5. November 2012

Kurioses, kurz kommentiert: "Was zieh' ich morgen an?" Etwas aus dem täglichen Schulstress

Dorothea Friedrich, die sich für die Rhein-Main-Regional­ausgabe der FAZ gern mit Mode befaßt, hat sich jetzt eines Themas angenommen, das gründlich zu behandeln es auch wirklich Zeit wurde: Wie sollten sich Lehrer und Lehrerinnen eigentlich in der Schule kleiden?

Als ich das las, fiel mir auf, daß ich mich nie in meinem Leben mit diesem offenbar wichtigen Thema beschäftigt hatte.

Zu meiner Schulzeit waren der Lehrer und die Lehrerin so gekleidet, wie sich nun einmal jeder anzog, der nicht von Berufs wegen eine besondere Kleidung hatte: Die Lehrer trugen eine Kombination mit Sakko oder einen Anzug; dazu natürlich eine Krawatte. Die Lehrerinnen hielten es entsprechend, kamen folglich im Kleid in die Schule oder in Bluse und Rock.

Jetzt also las ich bei Dorothea Friedrich, daß das so einfach heutzutage nicht mehr ist.

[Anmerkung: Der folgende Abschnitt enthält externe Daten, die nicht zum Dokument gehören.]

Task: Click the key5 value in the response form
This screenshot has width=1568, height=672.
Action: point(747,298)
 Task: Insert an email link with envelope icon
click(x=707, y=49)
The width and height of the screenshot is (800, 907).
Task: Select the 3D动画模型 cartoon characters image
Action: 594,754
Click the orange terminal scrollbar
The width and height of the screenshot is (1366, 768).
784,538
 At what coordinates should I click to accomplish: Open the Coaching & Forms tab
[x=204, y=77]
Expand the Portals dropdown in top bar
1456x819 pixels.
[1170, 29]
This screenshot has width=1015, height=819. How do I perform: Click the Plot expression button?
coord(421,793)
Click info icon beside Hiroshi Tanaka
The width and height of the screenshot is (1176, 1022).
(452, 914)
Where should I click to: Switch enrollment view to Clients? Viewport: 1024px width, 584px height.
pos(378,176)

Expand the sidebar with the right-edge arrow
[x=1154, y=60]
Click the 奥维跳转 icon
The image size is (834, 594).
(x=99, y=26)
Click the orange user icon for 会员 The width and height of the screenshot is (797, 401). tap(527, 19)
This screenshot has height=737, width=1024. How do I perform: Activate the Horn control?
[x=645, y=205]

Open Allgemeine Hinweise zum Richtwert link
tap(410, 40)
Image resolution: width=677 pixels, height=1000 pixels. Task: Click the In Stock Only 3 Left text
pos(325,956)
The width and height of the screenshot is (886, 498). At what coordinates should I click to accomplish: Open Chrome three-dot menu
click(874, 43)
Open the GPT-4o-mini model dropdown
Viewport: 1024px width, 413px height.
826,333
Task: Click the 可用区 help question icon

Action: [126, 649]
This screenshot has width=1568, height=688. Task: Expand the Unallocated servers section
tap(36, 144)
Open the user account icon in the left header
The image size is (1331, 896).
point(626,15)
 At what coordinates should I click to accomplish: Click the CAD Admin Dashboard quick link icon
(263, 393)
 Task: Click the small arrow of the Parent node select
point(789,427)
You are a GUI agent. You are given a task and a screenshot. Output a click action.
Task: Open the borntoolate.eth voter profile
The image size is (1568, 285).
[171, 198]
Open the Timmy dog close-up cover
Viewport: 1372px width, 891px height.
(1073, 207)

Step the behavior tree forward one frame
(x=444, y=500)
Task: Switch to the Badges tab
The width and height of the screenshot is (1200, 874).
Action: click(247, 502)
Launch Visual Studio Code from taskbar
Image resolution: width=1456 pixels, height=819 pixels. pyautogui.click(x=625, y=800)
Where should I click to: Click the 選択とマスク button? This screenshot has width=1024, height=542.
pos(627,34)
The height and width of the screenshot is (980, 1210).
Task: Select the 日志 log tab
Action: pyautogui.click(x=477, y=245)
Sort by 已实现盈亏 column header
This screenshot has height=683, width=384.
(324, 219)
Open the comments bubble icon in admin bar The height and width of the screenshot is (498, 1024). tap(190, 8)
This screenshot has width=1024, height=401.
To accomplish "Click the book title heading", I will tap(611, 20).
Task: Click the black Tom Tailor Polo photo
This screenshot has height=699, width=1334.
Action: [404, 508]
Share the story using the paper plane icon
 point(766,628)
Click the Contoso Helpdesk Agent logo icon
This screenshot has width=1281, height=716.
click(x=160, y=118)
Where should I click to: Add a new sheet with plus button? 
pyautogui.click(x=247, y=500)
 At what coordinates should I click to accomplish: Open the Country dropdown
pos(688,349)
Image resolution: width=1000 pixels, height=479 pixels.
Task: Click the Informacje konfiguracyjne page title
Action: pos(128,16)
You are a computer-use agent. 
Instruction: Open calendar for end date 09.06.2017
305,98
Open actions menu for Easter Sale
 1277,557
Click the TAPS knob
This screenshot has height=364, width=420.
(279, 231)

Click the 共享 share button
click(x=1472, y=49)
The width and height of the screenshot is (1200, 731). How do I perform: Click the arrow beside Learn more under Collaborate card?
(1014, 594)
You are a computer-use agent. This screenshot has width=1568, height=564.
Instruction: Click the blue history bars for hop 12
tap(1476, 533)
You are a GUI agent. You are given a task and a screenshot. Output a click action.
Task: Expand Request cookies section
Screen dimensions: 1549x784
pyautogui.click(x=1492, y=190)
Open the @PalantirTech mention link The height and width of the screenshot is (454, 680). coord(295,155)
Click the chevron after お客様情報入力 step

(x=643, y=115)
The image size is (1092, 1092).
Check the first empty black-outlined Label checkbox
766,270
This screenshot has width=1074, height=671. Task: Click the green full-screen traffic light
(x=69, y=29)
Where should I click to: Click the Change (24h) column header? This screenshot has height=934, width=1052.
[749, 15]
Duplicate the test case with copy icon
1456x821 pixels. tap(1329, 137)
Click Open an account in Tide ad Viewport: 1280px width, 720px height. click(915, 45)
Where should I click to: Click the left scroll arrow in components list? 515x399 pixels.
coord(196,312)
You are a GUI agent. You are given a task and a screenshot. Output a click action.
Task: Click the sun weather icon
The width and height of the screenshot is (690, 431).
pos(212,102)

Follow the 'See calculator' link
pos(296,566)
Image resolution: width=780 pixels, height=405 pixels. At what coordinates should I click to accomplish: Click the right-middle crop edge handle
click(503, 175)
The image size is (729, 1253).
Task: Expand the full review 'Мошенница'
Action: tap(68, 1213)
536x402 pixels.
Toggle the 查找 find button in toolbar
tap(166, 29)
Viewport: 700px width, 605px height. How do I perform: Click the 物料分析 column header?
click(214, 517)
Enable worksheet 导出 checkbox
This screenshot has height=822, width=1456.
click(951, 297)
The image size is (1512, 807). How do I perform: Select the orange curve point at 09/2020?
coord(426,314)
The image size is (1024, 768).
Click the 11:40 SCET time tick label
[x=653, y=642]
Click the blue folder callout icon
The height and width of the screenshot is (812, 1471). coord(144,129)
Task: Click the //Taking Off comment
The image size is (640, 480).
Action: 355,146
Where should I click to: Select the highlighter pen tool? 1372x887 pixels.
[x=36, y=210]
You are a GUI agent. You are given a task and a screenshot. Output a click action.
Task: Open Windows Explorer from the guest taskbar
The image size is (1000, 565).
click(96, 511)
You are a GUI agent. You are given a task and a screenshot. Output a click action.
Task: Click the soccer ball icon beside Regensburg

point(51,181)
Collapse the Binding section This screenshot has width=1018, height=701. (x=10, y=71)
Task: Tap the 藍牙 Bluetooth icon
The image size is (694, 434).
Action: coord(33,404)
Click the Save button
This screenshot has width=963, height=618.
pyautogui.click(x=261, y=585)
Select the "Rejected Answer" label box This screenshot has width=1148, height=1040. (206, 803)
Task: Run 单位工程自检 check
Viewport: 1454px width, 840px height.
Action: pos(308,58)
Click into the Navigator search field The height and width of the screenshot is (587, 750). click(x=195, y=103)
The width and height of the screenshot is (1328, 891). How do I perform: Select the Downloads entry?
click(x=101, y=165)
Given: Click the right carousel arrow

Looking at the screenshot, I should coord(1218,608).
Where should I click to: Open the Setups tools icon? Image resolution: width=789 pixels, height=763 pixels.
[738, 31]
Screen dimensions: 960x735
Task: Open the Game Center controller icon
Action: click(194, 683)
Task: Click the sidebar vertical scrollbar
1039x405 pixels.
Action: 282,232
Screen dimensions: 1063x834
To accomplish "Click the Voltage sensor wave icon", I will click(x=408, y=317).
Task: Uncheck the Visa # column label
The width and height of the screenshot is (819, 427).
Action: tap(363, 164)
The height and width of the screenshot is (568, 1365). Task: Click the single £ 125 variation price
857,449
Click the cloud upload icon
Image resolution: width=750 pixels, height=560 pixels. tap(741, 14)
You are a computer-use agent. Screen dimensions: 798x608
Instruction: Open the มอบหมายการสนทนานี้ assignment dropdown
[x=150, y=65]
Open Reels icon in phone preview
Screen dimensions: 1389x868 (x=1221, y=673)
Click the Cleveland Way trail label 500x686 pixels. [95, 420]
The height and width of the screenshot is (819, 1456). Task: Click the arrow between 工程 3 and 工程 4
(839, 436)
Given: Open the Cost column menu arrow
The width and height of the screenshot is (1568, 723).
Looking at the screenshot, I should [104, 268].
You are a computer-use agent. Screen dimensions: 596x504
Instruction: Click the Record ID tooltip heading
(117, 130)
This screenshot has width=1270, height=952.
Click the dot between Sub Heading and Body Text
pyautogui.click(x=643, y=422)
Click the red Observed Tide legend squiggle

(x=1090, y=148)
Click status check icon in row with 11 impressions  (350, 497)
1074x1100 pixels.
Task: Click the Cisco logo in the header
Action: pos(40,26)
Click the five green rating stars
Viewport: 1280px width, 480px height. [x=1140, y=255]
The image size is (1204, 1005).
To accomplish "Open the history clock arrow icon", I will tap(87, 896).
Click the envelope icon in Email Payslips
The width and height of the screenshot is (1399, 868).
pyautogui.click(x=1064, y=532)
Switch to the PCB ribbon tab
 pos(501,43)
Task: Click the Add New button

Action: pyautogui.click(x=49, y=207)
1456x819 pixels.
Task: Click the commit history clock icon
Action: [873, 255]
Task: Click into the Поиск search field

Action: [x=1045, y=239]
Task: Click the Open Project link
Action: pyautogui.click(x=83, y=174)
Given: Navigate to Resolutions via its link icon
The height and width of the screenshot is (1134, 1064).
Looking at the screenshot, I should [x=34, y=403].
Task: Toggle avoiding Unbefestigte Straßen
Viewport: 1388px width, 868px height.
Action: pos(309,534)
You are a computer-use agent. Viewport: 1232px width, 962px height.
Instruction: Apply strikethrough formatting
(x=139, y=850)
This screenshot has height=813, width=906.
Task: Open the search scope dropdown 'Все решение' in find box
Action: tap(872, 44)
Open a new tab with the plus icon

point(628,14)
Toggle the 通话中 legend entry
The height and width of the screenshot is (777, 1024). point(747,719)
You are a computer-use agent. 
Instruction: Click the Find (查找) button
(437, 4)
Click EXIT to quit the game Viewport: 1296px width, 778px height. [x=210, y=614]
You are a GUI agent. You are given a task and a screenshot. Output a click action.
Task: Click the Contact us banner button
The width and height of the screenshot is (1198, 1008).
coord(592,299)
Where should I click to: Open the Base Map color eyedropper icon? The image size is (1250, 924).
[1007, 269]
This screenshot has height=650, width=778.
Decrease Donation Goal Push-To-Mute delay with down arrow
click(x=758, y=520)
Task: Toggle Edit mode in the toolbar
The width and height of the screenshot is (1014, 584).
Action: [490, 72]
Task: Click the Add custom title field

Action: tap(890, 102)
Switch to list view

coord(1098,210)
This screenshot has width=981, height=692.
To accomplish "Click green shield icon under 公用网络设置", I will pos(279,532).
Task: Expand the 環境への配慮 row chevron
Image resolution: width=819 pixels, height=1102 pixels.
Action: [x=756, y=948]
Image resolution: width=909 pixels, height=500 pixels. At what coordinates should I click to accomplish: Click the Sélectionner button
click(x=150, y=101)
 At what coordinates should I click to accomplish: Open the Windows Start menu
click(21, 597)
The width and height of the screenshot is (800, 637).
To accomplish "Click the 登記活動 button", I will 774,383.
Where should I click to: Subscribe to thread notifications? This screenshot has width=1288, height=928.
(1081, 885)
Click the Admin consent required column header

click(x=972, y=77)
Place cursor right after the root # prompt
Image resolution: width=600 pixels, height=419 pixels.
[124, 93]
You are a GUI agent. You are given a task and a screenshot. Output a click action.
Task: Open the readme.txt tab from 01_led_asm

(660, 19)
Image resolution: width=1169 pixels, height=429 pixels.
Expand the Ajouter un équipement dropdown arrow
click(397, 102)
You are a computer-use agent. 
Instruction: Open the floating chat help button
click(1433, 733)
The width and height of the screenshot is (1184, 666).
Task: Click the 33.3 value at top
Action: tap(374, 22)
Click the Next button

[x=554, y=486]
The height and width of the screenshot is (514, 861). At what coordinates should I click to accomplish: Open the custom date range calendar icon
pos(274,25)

Auch für den Lehrer geht es inzwischen um das richtige Outfit:
Wer diesen Beruf ausübt, ist gezwungen, sich selbst zu inszenieren. (...) Mit der antiautoritären Erziehung schlich sich der Dresscode-Stress ins Lehrerleben. "Was zieh' ich morgen an?" fragen sich verzweifelte Referendare und Referendarinnen, bevor sie den Initiationsritus der ersten Tage schmerzhaft durchlaufen, von der Schülerschaft genauso argwöhnisch beäugt wie vom Kollegium.
Früher beäugten Schüler und Kollegen (und irgendwann die Damen und Herren vom Schulamt) eher, wie gut der Unterricht des Referendars war.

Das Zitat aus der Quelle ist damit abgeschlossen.